Shot with Hasselblad 500C and Kodak Portra 160

Dear Readers, a lot of you are addicted to 1 blog in particular, and for your daily dose you click on the Bike Exif bookmark to discover the next bike. The man behind the keyboard is Chris Hunter and he came all the way from the other side of the world to meet us and turn our virtual relationship into a real friendship.

Dimitri Coste, aka "Dim", is the talented multidisciplinary artist and ambassador for OTW and Ruby Helmets. He is a photographer and filmmaker and never stays/ settles in one place.

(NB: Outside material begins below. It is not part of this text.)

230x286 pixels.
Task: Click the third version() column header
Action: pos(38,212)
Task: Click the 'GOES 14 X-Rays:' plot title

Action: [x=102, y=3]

His passion for competitive motorcycling became a concept: OSFA: One Size Fits All and hence one bike for all types of races from dirt to track to flattrack and even hillclimbing (why not!).
Don’t wait for him at dinner, though.......

Philippe Lalemant or ‘Phil’ from Anvers, was a pro snowboarder and skater and is now living in the Southwest working for a gig surfwear company. He’s a custom addict and was part of the W&W 2012 organisation. Next time he’ll ride too!

James Jordan came from England by road with the Edwin crew, smoking all the way. We came across the Kingdom of Kicks group by chance (fate?) on the road north of Biarritz, and then the party really started.

Conrad Leach, artist from London, took the ferry from Portsmouth to Santander in Spain, from whence he travelled up to Biarritz inside the Dice capsule. Conrad is a “hunter”.

This is Caroline France, Musician/ DJ, and Olivier Prat, artist and DJ. They were the TAST gang at the Blue Cargo party on the beach. I love you ‘kids’!

Sebastien Chirpaz should have been a Hollywood/film actor in the fifties, playing the villain from a Hunter Thompson novel.
Sebastien is from Lyon and started the delectable ‘a piece of chic’ brand last year.

I’ve known "Sal" since the days we played in a band about 25 years ago (ouch!). He’s always neat and ready to ride!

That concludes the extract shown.